The line containing "Where should I" and each line after it, through the final line of the data, are to be retyped exactly, with pictures left out.

· · · ·

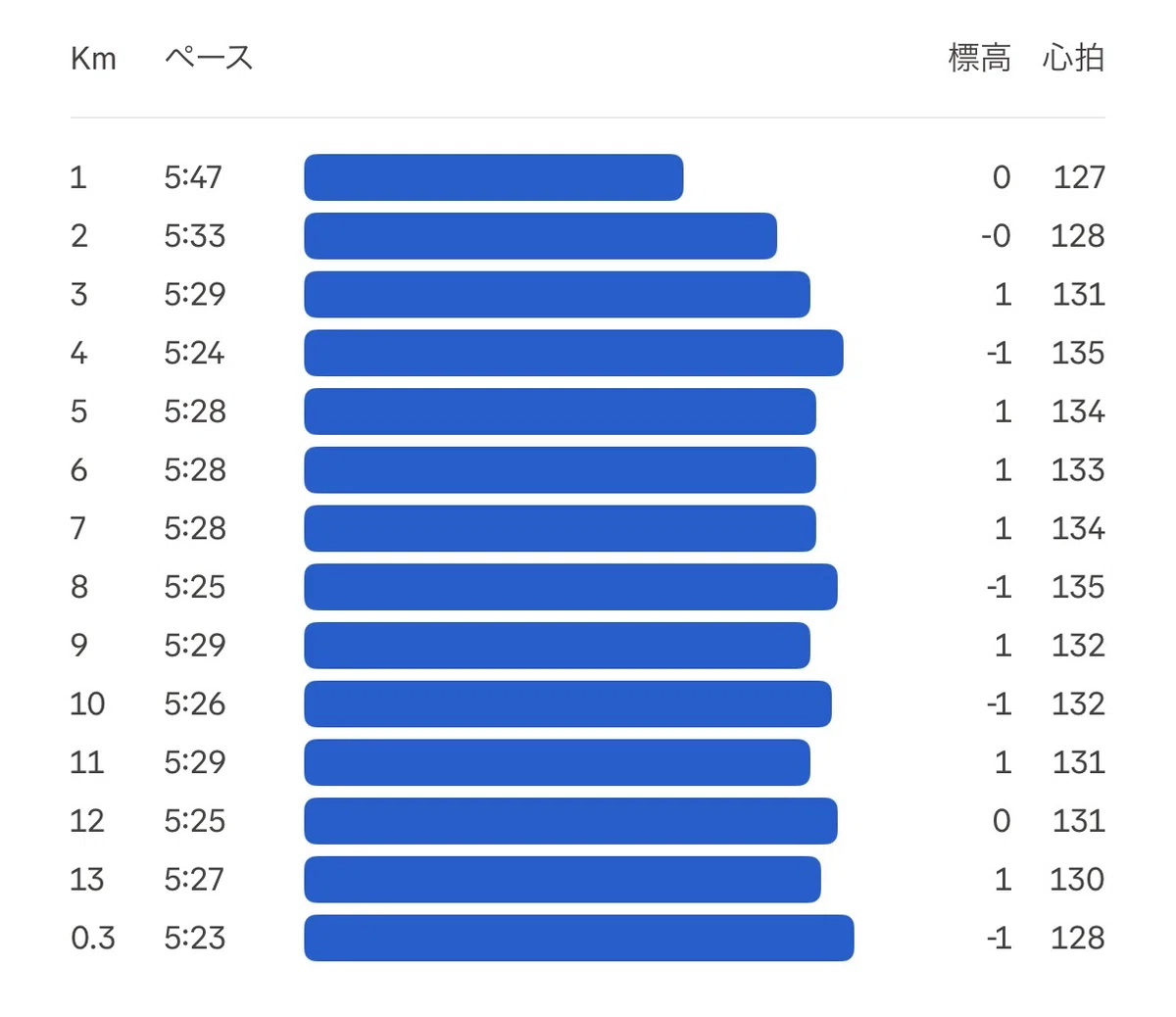Select the Km column header
The height and width of the screenshot is (1017, 1176).
pyautogui.click(x=93, y=59)
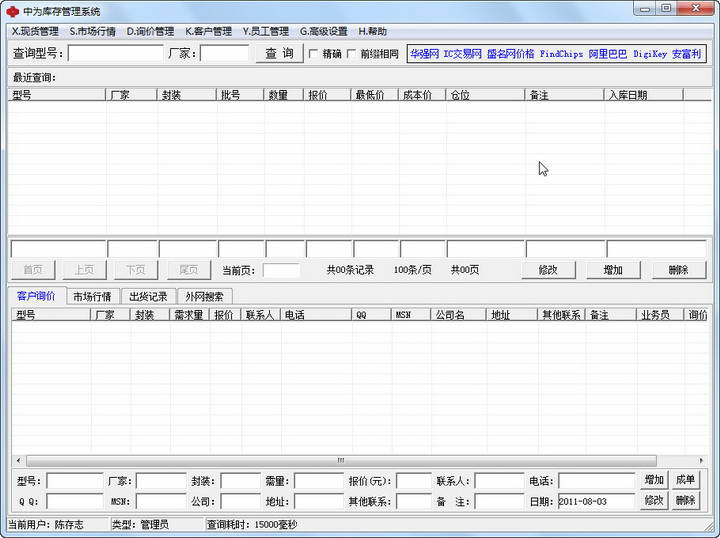Click the app icon in the title bar
The width and height of the screenshot is (720, 538).
(12, 11)
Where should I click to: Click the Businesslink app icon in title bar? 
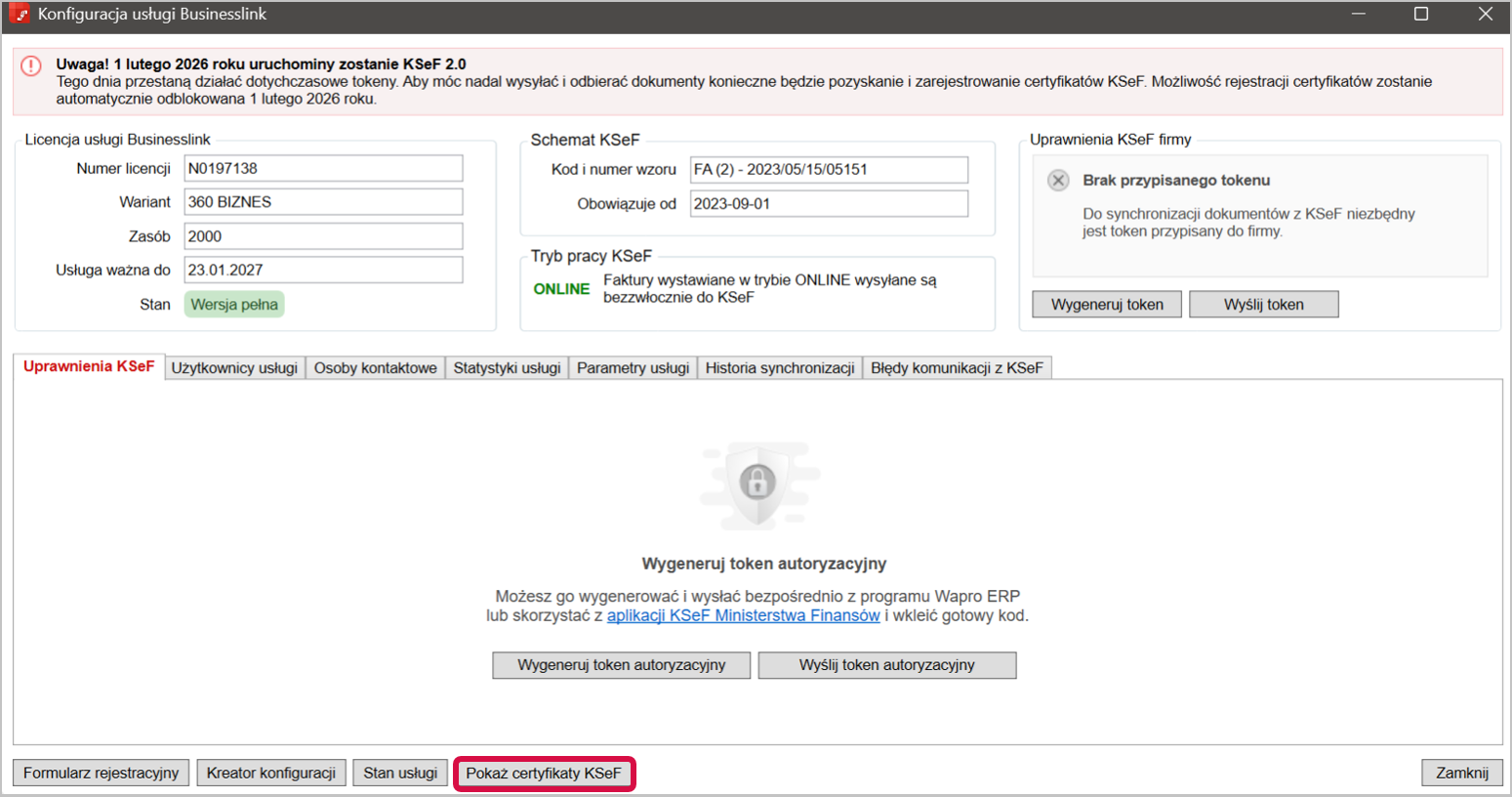tap(19, 14)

· · · ·

**Response below:**
Where should I click to: Click the Businesslink app icon in title bar? 
tap(19, 14)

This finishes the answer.